Other participants in the round included Tiger Global, Galaxy Digital, Electric Capital, ACapital, Framework Ventures, CoinFund, Lemniscap, Coinbase and VMware, according to a draft blog post provided to CoinDesk.

Blockchain security breaches have hit the headlines this year with some creating nine-figure financial losses. They include $326 million for blockchain bridge Wormhole and $625 million for Ronin Network, the infrastructure behind popular play-to-earn game Axie Infinity.

Certora is designed to help developers detect and prevent security mistakes before code is deployed. The firm’s Prover tool is meant to complement human audits and bug bounties. Certora said it is currently securing $50 billion in decentralized finance (DeFi) assets. The product finds and displays any rule violations or formally proves that there aren’t any.

The company is led by Shmuel “Mooly” Sagiv, computer science chair at Tel Aviv University and a pioneer of formal verification, a field that uses complex mathematics to prove or disprove the correctness of an algorithm, such as the smart contracts on a liquidity protocol.

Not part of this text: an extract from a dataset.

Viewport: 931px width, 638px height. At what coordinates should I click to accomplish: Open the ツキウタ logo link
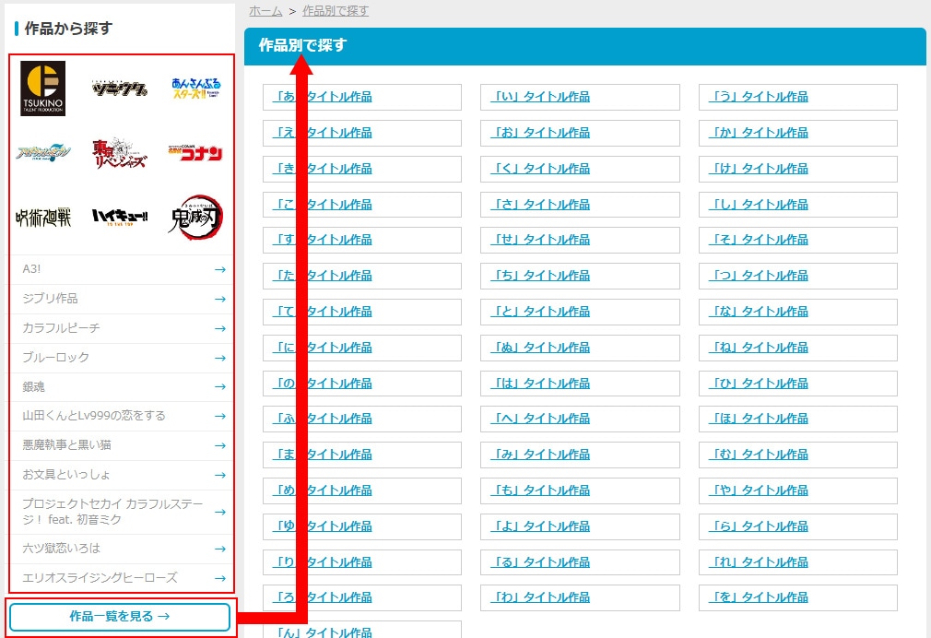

Certora currently handles only Ethereum Virtual Machine (EVM) compatible blockchains. The next focus is extending support to Solana, then branching out further toward Polkadot.

“What we want to do in the next year is to cover all of the blockchains,” Sagiv told CoinDesk in an interview.

How it works

Certora identifies violations of invariants, or rules that shouldn’t be broken, in smart contracts. The firm’s technology has identified bugs in Aave, Compound, Balancer and SushiSwap. Most of the bugs were discovered and fixed before the code was deployed.

For example, Certora prevented a critical bug in SushiSwap’s Trident liquidity pool contract. In Trident, users add funds to create the pool then earn fees for their lending and swapping activities. The fees are proportional to their share of the overall liquidity.

For a liquidity pool to work, there has to be a technical rule that as long as there are pool funds, user shares must exist since someone is providing that liquidity. A violation of that rule means that either the shares of the pool are worthless or the funds exist but can’t be claimed by the users.

In the case of Trident, the Certora Prover found a rule violation that could have allowed an attacker to drain the pool’s funds. The problem was identified and corrected before the code was deployed.

“Powered by world-class experts, Certora leverages formal verification to employ a suite of scalable and robust products that offer much higher reusability and granular testing,” said Jump Crypto partner and investments head Saurabh Sharma in a statement.